Mas de onde veio a figura da mulher financeiramente incapaz? Quais são os impactos dessa visão na vida financeira das mulheres?

"Não faz muito tempo que as mulheres do Reino Unido não podiam fazer uma hipoteca ou ter um cartão de crédito no próprio nome. A ideia de que as mulheres não sabem cuidar do dinheiro já existe há gerações", afirma Kate Sang, professora de estudos de gênero e emprego da Heriot-Watt University.

"Historicamente, os homens eram os provedores e as mulheres não tinham acesso a finanças pessoais ou a informações sobre a situação financeira da família. Antes de 1970, era comum pagar a mulheres menos do que aos homens pelo mesmo trabalho, então, como as mulheres poderiam demonstrar habilidades financeiras se quase não tinham dinheiro para administrar?"

Há 50 anos, o primeiro cartão de crédito foi lançado — e usado — por homens. Nas décadas de 1960 e 70, os bancos viam as mulheres como um investimento de risco. Se uma mulher ganhasse mais do que seu marido ou pai, o banco ainda pediria a assinatura de um deles para a maioria dos empréstimos. Mesmo que a mulher fosse a provedora da família, o marido controlava as finanças.

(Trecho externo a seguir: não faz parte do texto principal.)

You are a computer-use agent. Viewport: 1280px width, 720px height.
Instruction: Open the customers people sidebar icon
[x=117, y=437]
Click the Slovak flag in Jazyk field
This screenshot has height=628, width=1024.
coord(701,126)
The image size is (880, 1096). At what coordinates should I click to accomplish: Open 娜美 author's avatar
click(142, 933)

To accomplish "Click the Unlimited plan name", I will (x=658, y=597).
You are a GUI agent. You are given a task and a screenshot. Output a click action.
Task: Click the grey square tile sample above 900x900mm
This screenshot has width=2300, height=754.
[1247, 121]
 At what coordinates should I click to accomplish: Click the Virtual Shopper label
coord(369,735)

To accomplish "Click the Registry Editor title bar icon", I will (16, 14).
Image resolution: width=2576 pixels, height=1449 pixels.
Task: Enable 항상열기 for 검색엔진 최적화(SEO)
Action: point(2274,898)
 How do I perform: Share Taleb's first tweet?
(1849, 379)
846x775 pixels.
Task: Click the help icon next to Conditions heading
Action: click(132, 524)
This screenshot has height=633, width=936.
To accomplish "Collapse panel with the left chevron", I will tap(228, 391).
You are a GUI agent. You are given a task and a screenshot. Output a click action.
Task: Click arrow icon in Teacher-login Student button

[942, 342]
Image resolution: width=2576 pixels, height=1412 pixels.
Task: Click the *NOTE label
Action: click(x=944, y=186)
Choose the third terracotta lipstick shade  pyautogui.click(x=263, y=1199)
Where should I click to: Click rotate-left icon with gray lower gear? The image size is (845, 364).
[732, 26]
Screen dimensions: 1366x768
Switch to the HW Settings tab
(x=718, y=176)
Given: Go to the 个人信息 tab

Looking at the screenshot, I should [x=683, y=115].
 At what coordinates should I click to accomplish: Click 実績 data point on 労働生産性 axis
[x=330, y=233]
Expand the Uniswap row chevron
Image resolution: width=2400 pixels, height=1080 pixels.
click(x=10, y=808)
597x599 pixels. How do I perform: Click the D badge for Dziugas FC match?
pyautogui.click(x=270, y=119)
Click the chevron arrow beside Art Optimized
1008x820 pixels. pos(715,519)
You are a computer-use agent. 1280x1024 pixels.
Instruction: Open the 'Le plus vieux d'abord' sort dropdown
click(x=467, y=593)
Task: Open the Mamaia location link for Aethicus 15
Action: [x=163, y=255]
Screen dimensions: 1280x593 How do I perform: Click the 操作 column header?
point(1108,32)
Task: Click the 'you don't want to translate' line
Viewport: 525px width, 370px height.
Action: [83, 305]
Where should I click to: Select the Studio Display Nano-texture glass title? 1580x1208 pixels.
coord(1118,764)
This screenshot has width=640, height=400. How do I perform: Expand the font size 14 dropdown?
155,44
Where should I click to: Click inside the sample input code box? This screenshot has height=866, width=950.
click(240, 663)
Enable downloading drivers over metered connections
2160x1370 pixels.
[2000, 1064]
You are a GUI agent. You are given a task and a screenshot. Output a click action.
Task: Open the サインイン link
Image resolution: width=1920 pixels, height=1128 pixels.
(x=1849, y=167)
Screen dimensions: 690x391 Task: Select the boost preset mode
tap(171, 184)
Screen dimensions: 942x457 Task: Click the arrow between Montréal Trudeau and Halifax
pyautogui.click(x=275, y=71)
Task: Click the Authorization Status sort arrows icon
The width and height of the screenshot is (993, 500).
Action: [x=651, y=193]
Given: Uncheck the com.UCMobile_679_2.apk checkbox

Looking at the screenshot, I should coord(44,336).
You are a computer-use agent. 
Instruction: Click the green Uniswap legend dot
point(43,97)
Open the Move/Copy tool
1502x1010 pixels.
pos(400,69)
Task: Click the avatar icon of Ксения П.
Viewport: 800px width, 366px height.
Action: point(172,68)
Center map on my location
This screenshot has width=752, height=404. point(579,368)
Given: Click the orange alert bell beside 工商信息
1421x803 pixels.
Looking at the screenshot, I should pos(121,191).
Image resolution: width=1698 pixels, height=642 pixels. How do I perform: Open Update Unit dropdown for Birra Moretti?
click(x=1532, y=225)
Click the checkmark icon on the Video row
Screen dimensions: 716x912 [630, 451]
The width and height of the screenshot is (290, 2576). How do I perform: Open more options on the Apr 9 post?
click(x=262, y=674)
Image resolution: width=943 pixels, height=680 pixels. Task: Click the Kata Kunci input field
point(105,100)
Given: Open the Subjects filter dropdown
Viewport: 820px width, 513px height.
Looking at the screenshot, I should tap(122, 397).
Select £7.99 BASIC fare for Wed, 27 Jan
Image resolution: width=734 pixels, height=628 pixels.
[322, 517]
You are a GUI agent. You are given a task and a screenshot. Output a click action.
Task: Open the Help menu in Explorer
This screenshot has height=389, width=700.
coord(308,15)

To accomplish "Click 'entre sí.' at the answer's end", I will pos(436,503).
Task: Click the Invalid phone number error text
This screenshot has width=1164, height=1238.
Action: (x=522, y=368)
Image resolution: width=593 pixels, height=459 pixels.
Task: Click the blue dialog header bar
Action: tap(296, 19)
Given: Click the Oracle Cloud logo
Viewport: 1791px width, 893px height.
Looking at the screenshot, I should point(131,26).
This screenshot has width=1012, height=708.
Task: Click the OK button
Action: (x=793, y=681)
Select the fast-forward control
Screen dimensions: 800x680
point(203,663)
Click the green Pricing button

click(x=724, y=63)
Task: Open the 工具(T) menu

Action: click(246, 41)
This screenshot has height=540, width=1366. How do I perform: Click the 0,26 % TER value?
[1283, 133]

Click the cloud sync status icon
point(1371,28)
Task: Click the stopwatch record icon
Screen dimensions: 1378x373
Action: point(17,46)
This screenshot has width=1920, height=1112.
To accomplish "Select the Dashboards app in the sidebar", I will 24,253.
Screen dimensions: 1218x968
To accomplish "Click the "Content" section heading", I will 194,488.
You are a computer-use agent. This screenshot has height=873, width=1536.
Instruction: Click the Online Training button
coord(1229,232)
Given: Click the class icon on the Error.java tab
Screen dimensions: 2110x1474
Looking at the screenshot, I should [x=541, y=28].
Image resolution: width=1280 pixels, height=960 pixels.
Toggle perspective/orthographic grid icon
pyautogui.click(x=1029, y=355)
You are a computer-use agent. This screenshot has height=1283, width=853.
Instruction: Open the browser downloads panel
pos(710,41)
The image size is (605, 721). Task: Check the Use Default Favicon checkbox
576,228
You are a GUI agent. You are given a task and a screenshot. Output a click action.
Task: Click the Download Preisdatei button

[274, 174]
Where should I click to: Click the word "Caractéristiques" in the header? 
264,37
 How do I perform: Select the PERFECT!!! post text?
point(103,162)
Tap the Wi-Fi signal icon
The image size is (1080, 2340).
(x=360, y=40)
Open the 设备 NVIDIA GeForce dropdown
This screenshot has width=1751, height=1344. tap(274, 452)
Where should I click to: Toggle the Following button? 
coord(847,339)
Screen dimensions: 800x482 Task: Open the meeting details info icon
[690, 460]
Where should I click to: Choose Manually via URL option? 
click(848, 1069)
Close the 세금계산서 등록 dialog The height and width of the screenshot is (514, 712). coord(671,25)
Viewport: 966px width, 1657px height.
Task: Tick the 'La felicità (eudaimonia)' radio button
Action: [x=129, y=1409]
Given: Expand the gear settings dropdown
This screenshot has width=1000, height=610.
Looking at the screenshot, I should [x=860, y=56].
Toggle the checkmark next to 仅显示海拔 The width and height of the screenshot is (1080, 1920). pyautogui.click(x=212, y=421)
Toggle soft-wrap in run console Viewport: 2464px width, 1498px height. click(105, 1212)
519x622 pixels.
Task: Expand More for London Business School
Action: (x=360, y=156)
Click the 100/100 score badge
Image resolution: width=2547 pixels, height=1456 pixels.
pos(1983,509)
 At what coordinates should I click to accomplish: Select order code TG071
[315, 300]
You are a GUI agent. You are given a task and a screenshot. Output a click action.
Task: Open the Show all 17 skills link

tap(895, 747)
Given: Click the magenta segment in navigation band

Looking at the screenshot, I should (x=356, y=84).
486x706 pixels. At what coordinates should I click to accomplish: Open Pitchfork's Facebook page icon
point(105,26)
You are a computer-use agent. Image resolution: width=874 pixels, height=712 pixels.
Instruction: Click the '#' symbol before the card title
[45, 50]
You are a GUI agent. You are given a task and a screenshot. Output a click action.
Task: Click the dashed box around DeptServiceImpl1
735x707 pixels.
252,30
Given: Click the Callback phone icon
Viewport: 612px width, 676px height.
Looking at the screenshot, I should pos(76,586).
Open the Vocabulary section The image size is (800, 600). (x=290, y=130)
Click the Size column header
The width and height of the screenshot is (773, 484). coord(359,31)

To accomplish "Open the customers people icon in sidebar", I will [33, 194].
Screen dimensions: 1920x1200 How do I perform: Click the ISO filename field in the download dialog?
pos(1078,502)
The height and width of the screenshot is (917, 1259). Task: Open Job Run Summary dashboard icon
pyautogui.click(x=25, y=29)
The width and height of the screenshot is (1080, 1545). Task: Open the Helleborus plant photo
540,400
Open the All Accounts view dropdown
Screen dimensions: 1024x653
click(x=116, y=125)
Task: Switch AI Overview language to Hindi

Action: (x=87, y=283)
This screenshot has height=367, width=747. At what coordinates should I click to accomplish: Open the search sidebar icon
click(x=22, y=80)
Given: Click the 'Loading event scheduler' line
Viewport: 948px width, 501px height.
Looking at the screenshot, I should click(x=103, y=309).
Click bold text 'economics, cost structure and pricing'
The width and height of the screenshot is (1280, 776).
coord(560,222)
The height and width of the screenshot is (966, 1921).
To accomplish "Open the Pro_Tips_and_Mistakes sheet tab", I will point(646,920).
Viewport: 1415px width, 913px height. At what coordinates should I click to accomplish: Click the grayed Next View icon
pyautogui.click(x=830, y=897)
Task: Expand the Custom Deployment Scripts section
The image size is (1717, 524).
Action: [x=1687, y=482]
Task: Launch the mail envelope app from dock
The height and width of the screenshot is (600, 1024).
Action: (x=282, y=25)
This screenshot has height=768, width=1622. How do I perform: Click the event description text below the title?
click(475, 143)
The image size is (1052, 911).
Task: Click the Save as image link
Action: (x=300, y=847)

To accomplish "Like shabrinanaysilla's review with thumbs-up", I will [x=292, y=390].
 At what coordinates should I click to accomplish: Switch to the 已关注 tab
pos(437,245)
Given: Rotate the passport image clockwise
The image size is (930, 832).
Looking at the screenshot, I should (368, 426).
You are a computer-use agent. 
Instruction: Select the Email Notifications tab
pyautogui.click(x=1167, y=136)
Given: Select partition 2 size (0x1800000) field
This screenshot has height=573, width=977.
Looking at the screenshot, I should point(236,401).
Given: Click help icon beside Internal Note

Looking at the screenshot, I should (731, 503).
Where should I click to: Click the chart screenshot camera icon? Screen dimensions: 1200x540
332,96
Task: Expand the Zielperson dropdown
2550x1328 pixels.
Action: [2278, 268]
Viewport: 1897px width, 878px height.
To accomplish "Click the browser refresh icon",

"O estereótipo de que as mulheres não sabem lidar com dinheiro provavelmente está enraizado na segregação patriarcal nas finanças da família", explica Sang. "No ano passado, ouvi de uma pessoa que a suposta 'pobreza menstrual' existe porque as mulheres desequilibram o orçamento da família ao priorizar as próprias necessidades. Infelizmente, essas ideias não ficaram no passado."

A ideia de que as mulheres são menos capazes de administrar as finanças é um mito, segundo pesquisas que concluíram que os homens têm a mesma probabilidade de gastar demais. Além disso, também é prejudicial a suposição de que a inteligência financeira seria inerente aos homens, tornando-os menos propensos a acumular dívidas ou buscar assessoria. Pesquisas mostram que as mulheres são afetadas de forma desproporcional por esses estereótipos de gênero, o que prejudica suas finanças, saúde e carreira.

"Hoje as mulheres buscam menos conselhos financeiros, provavelmente por ter menos renda disponível para investir", afirma Sang. "É mais comum ver mulheres vivendo em situação de pobreza, com emprego de meio período, salário inferior e desvantagens na divisão previdenciária. Basta conhecer a geração da WASPI (Mulheres Contra a Desigualdade da Previdência Social, em tradução livre) para ver os efeitos de associar os homens à gestão financeira competente e as mulheres à vida doméstica."

Os pais podem dar diferentes orientações financeiras a seus filhos, mesmo quando muito novos, de acordo com o gênero. Em uma pesquisa com 1.000 pais e mães feita pela Giftcards.com, os participantes se mostraram mais inclinados a ensinar às filhas sobre poupança e aos filhos sobre construção de patrimônio.

É provável que essa postura se traduza nos hábitos, expectativas e conhecimentos financeiros das mulheres no futuro. No começo deste ano, uma pesquisa de um banco americano com 3.000 mulheres e homens indicou que quase metade das mulheres entrevistadas associaram emoções negativas ao planejamento financeiro e mostraram menor envolvimento com as finanças pessoais do que os homens.

Não é de surpreender, portanto, que os homens relatem ter mais confiança financeira do que as mulheres e que 56% das mulheres deixem para o parceiro as decisões de investimento.

Os estereótipos culturais sobre mulheres e dinheiro também pode ter consequências psicológicas, de acordo com um estudo de 2018 da professora assistente de psicologia e neurociência da Drake University Jill Allen. Em dois experimentos feitos com 179 colegas mulheres, os pesquisadores encontraram evidências de que ativar a visão delas sobre dinheiro e feminilidade prejudicou seu desempenho em um teste cognitivo.

Está claro que já passou da hora de repensar a forma de falar sobre dinheiro com mulheres. A falta de consciência financeira não será resolvida só extinguindo a diferença salarial ou protegendo a renda, mas também dando autonomia. "Com mais mulheres entrando no mercado de trabalho, almejando carreiras mais bem pagas e intelectualmente complexas, haverá maior demanda por planejamento financeiro direcionado às mulheres", analisou Sang.